One also needs to factor in how much trading/selling one is willing to do and how many (and diverse) of decks one wants to play. During the period I described, I would usually have one or two regular decks, and one or two fun decks that could change from week to week, plus I was still collecting; thus I had a use for at least one copy of each card in the set, and usually made it my goal to have a full five copies (ignoring reprints) so that I had a full play set and a full set collected.
As I see it, that isn't, nor was it ever, the point.
As you know Kayle, I sometimes get confused and lost in semantics. So I am asking you to clarify that if you would. I think you are stating that you do not believe that was StormFront's point. I am not StormFront, so I gave what made sense to me given his statements. I could be wrong. I can tell you that this was actually was a part of a point I have been trying to make both in this thread and others.
The example I gave above was in response to your statement that boosters are never cost effective over buying singles. Useful Commons and Uncommons that long time players don't have a shoebox full of (like
Switch) are useful for reducing the inherent risk of buying the semi-randomized booster packs, which was another, closely related point I was trying to make. Again, maybe I am alone in that, but I still stand by it.
I won't debate that losing Ether and Escape Rope is disappointing (I'm meh on the others). But the set is still pretty awesome.

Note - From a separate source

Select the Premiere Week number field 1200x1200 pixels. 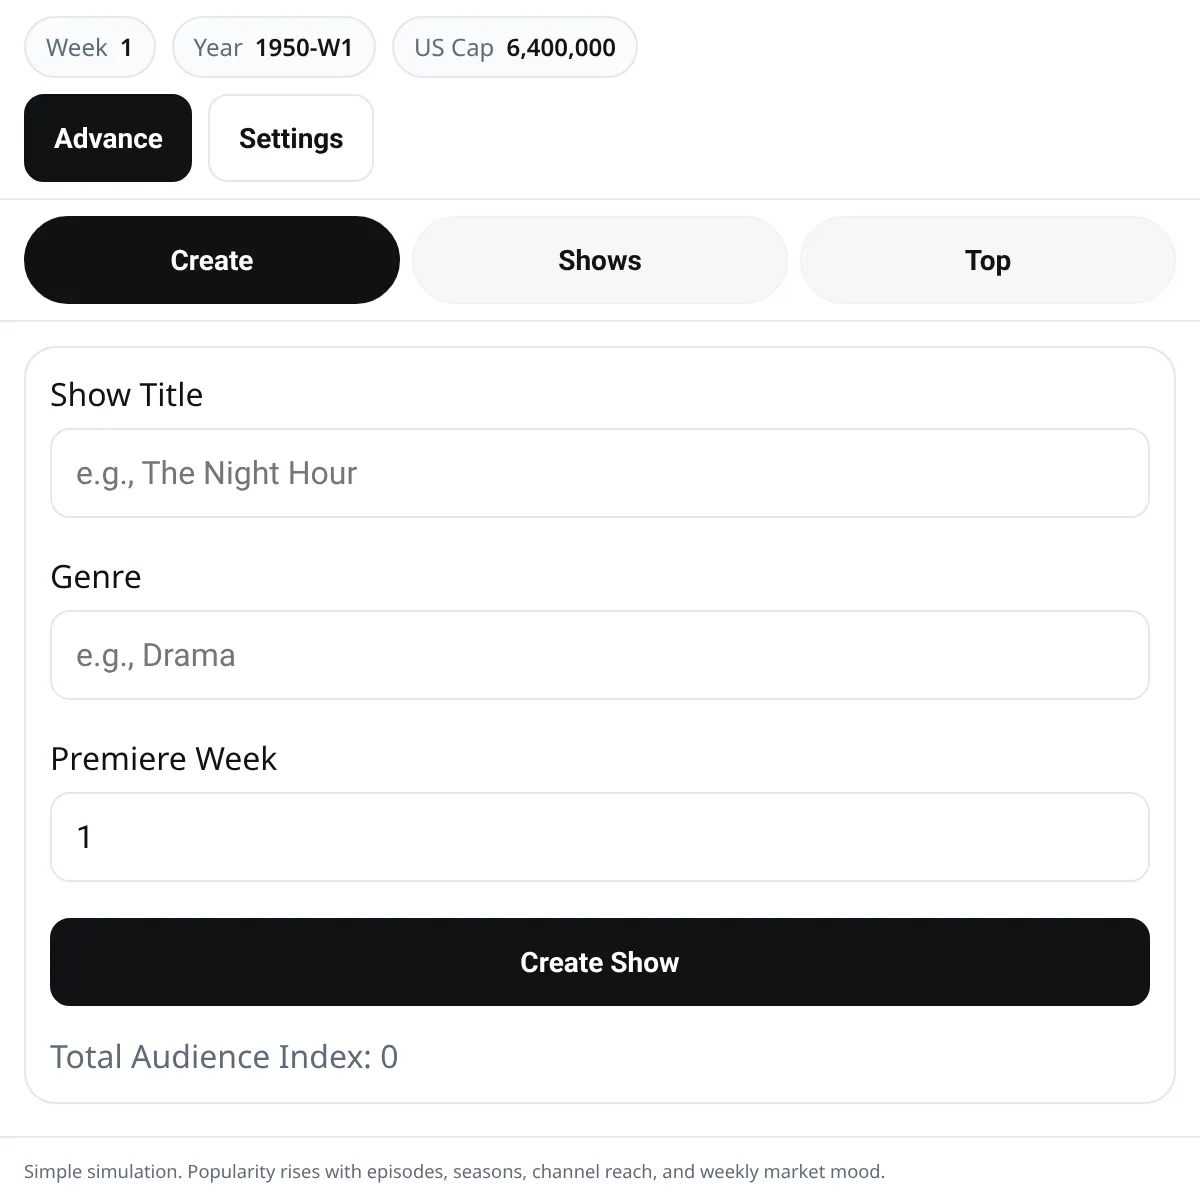coord(600,837)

You use "awesome" pretty freely there; just a reminder I was born at the end of 1981, so I experienced the overuse of "awesome" from infancy until late in High School, before it fell out of favor. That is to say, I don't save it for reverential reference to God or some other lofty usage.

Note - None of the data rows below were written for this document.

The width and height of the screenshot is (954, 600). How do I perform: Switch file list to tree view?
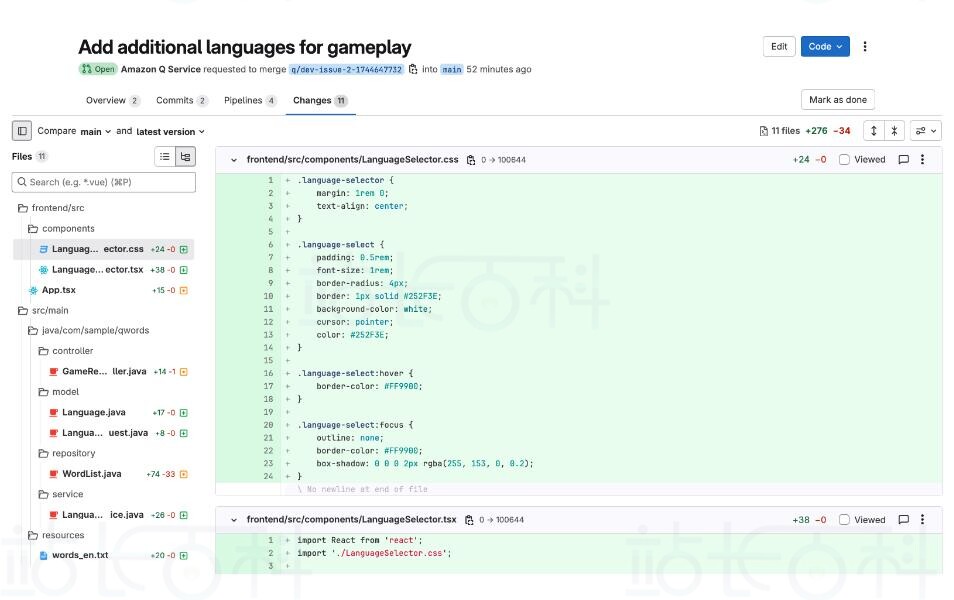(185, 156)
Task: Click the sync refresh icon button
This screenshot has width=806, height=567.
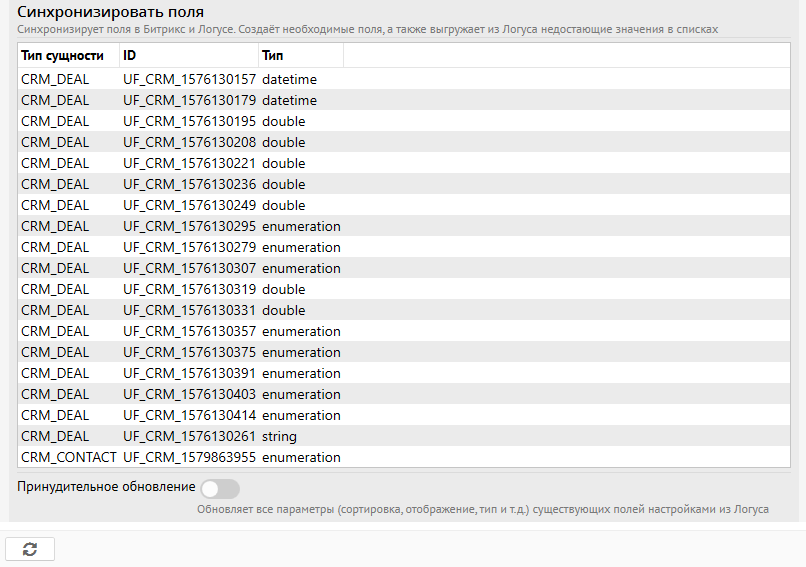Action: 30,549
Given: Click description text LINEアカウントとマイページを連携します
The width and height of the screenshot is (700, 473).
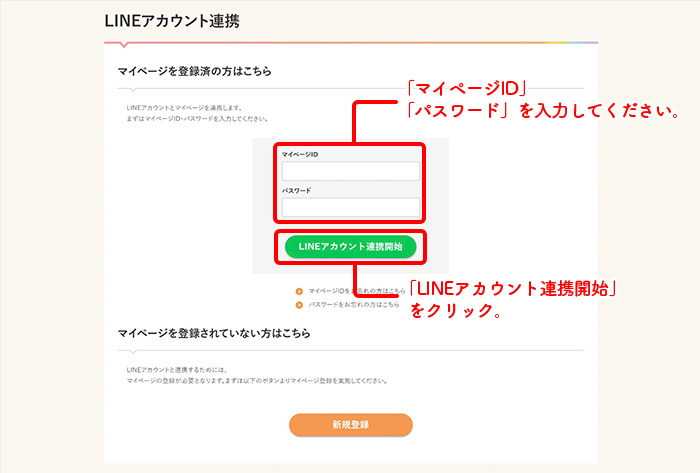Looking at the screenshot, I should (184, 108).
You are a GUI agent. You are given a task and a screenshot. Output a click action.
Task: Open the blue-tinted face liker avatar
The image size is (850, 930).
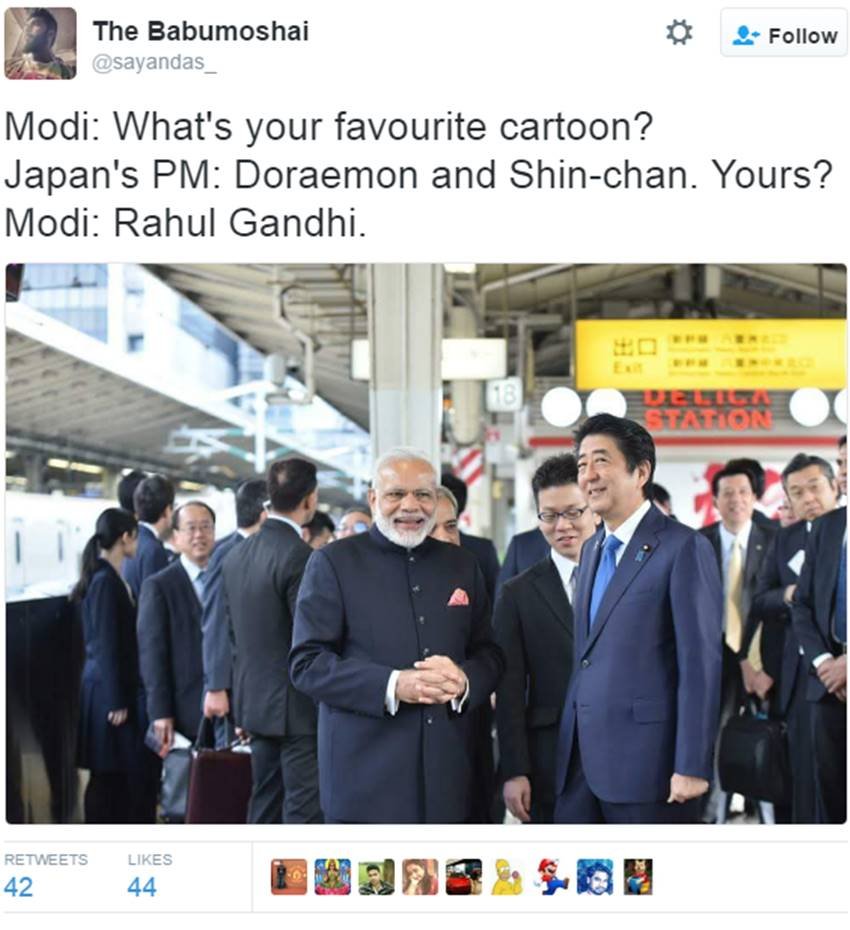click(595, 877)

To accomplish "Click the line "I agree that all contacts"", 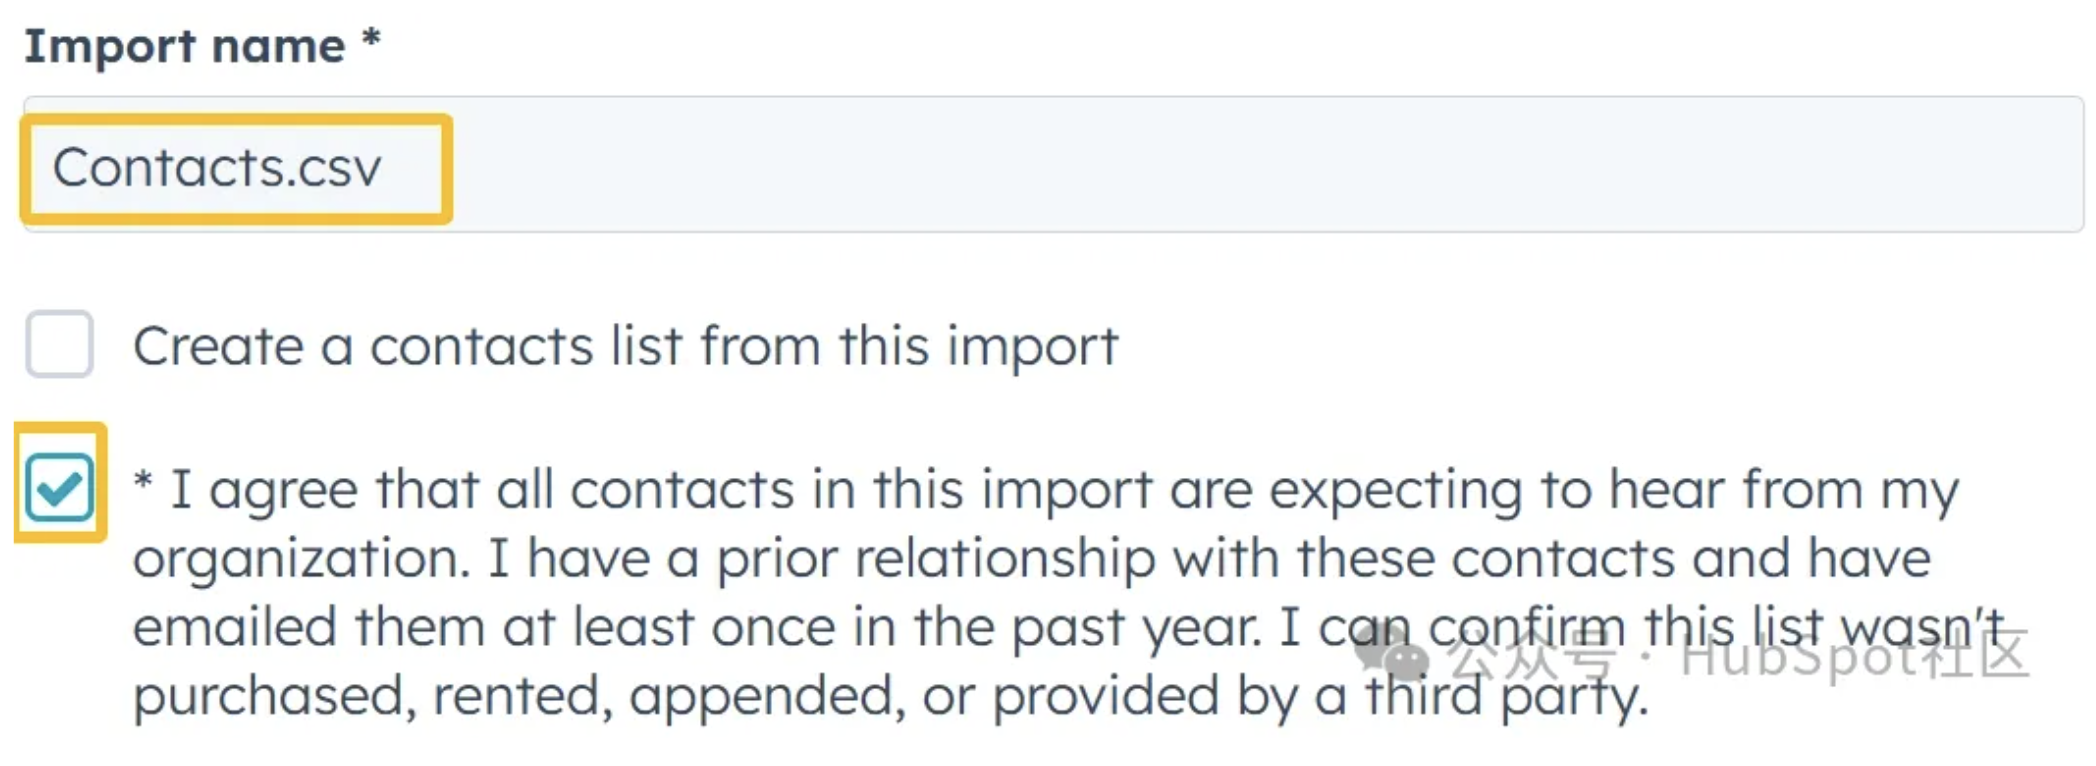I will (x=1045, y=491).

Using it in the relative set of this set versus other Pokémon sets... it feels weaker than
Dark Explorers. Many of the anticipated cards fell short in that set, but at least there were cards that proved useful at most rarity levels (besides "placeholder" Evolving Pokémon that you have to play to access an Evolution).
Dragons Exalted got a boost from containing a new Type, but it too had some strong cards across rarities... well except perhaps Commons.
So relative to other recent sets, I would not call it bad. I would not call it "pretty awesome" or even "kind of awesome". I would call it a good set that isn't as good as we were expecting based on the equivalent Japanese release.
I'd rather you not try to argue about the rarity thing either because the precedent for Pokemon cards has been good (pokemon) = rare. Again, losing trainers is disappointing, but that doesn't actively make the set worse. The set is still good and not out of the ordinary (now that we know Ace Specs aren't too hard to pull).
Except this isn't 100% true. The general rule of thumb is that the higher the rarity of a card, the better it is. This is because of how cards are designed; lower Stages of Evolutions are usually of a lower rarity, and are also less complicated (and capable) than their Evolved forms. However throughout the game's history, there have been plenty of cards that were Commons or Uncommons that were good, and even more cards that were better than something of a higher rarity.
The only reason I think there is some causation involved in the correlation is because of the backlash of "bad rare" cards and the bump in sales that sometimes is generated by making something useful a higher rarity. So the number of "good" cards in the higher rarities are usually greater. Plus the willingness of many players to accept filler cards that lower the overall quality of the game.